Copyright trolls not being able to upload chunks seems like a myth along the lines of "if you ask a cop if they're a cop, they have to say yes". It's easy enough to create a separate legal entity that doesn't have any rights to distribute a work, and then sign an indemnification agreement for any copyright violation that happens in the course of investigation. And if you wanted to be real paranoid, mod the client to never transmit say 20% of chunks, so even if some court finds that participating in a swarm at the behest of a copyright holder is constructive distribution, that last 20% is still actionable.
Even if this is true, there are several difficulties with this approach, you'd need to figure out a way to refuse clients from countries where you have exclusivity deals and aren't allowed to distribute, which would quickly be noticed. Besides, if the problem got big enough, tracker staff could require users to seed a few different torrents from different studios before having their accounts fully unlocked, and studios would never seed others' copyrighted content. Sure, you could defeat that with studios having contract between each other and so on, but that's yet another difficult problem for them to solve.
The risk and effort is probably not worth the reward, considering how many public tracker users are there.
You seem to be thinking that movie studios can only operate as singular entities and in system-legible ways.
What I'm imagining: someone who is mildly connected to execs at various studios/labels starting a company that participates in private trackers, and then passes information about infringement/infringers onto studios. They would only need one or two studios as clients to prove the concept and (informally) prove the idea to the rest of the industry. Their agreement with client studios includes an agreement that they won't be sued for infringement that occurs in the process of finding (other) infringers, doesn't include any license to works, and certainly doesn't include the ability to sublicense!

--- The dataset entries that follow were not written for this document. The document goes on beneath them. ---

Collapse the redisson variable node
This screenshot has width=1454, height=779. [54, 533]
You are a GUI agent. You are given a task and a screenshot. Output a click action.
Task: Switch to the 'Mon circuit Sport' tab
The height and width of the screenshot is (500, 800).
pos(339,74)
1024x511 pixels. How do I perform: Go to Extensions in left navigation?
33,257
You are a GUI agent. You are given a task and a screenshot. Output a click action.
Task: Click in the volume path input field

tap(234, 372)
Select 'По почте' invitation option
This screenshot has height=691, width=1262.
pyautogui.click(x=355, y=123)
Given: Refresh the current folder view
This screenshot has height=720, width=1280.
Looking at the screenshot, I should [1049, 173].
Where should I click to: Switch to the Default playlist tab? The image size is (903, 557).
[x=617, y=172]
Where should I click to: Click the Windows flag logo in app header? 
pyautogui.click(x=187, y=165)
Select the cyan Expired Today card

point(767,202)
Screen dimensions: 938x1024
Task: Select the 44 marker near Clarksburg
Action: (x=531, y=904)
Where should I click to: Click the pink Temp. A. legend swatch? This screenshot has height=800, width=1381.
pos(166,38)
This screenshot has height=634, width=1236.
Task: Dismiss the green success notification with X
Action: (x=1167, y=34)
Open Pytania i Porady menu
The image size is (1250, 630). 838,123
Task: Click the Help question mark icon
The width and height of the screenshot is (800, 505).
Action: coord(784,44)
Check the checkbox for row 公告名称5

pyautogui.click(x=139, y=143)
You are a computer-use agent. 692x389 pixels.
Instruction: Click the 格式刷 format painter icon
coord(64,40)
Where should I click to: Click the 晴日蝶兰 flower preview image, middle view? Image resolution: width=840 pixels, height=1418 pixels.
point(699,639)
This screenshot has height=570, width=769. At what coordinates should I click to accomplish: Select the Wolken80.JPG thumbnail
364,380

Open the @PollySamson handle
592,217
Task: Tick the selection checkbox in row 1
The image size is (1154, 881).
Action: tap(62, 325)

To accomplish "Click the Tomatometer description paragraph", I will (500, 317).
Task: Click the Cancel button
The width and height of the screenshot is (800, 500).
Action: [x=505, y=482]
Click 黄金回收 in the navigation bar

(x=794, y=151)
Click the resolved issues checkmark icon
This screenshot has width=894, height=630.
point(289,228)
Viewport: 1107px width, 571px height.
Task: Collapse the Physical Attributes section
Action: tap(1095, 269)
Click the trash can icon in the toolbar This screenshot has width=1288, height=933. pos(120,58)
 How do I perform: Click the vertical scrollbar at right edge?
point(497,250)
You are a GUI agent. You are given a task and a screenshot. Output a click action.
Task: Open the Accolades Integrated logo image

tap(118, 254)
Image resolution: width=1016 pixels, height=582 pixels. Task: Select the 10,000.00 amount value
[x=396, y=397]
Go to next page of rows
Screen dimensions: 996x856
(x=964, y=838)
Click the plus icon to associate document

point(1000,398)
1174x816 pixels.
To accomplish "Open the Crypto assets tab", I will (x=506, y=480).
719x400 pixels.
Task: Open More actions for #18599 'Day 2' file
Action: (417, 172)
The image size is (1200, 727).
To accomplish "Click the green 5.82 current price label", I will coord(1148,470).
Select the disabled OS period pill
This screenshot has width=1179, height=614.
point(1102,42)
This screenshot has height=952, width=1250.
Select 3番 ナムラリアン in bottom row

Sure it's possible that when this eventually goes to court, a chain of "activist" judges might go against the status quo of a company taking steps to protect its "property" - discard corporate veils, call the investigator's uploading an implicit sublicense, etc. It's just not likely, and the failure mode still would be individual licenses for the specific downloaders that were in the swarm at the time, not blanket rights to redistribute indefinitely.